Table 4 compares the scale of the source codes. The following features can be found.

Table 4 Source code scales for the Himeno benchmark
  • PUT blocking requires fewer characters for programming, especially in subroutines initcomm and initmax. The MPI programmer must describe the Cartesian coordinates to represent neighboring nodes in initcomm, and must declare MPI vector types to describe the communication pattern in initmax. In contrast, the coarray programmer easily represents neighboring images with coindex notation, e.g., [i,j-1,k], and communication patterns with subarray notations, e.g., p( 1:imax, 1:jmax, 1) .

  • The Fortran statement of the MPI program tends to be longer than that of coarray. Since, comparing PUT non-blocking to MPI non-blocking, the number of characters is one third while the number of statements is almost the same. This means that the coarray program is more compact than the MPI program for each statement. MPI library functions often require long sequences of arguments.

5 Related Work

The University of Rice has implemented coarray features with their own extension called CAF2.0 [8]. CAF2.0 is a source-to-source compiler based on the ROSE compiler. GASNet is used as its communication layer. Similarly to our RS and RA methods, the Cray pointer is used to pass the data allocated in C to Fortran. Houston University developed UH-CAF on the Open64-base OpenUH compiler [9]. UH-CAF supports the coarray features defined in the Fortran 2008 standard. As the communication layer, GASNet and ARMCI can be used selectively. OpenCoarrays is an open-source software project [10]. OpenCoarrays is a library that can be used with GNU Fortran (gfortran) V5.1 or later and supports the coarray features specified in Fortran 2008 and a part of Fortran 2018. As the communication layer, MPICH and GASNet can be used selectively. In the vendors, Cray and Intel fully support and Fujitsu partially supports the coarray features specified in Fortran 2008.

In the latest Fortran standard, Fortran 2018, a subset of coarrays is referred to as a team. It is similar to the executing images in the term of XMP, but does not affect the parallel execution among images.

While non-blocking PUT communication is effective, non-blocking GET communication is difficult to put into practical use because the acquired data is used immediately. Cray has the directive extension for prefetching a remote coarray corresponding to the GET communication.

Coarray C++ is a coarray implementation in C++. The coarray features are implemented with the template library, unlike XMP/C, which is based on the C language.

6 Conclusion

This chapter described the coarray features in the context of XMP and the characteristic implementation of the coarray translator.

For memory allocation and registration, the RS, RA, and CA methods were implemented corresponding to the communication library GASNet, FJ-RDMA, and MPI-3.

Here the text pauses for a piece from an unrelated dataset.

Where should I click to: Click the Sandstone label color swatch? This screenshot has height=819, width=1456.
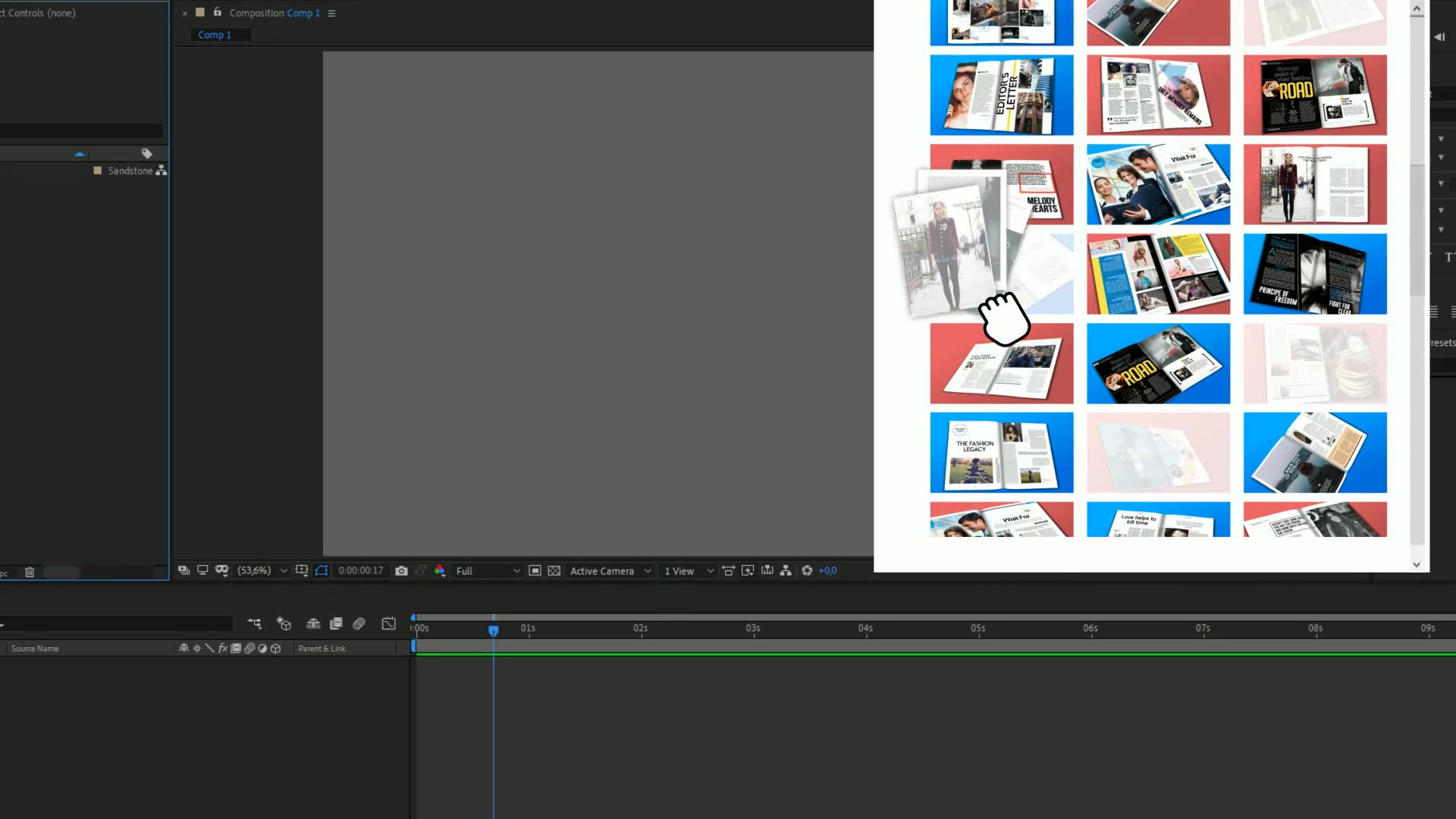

For the coarray PUT and GET communications, DMA and four buffering methods were described. The effect of the non-blocking PUT communication was analyzed, and the knowledge is used to make the coarray version of the Himeno benchmark from the original MPI version. The measurement results on 1024 nodes of the K computer, the coarray version is 27% and 42% faster than the original MPI version for Himeno sizes L and XL, respectively. The effect of the optimization of GET communication was also obvious on the ping-pong benchmark on HA-PACS/TCA and Fujitsu PRIMEHPC FX100.

As an evaluation of productivity, the coarray program uses fewer than half as many characters as the MPI message passing program to write the same algorithm as the Himeno benchmark.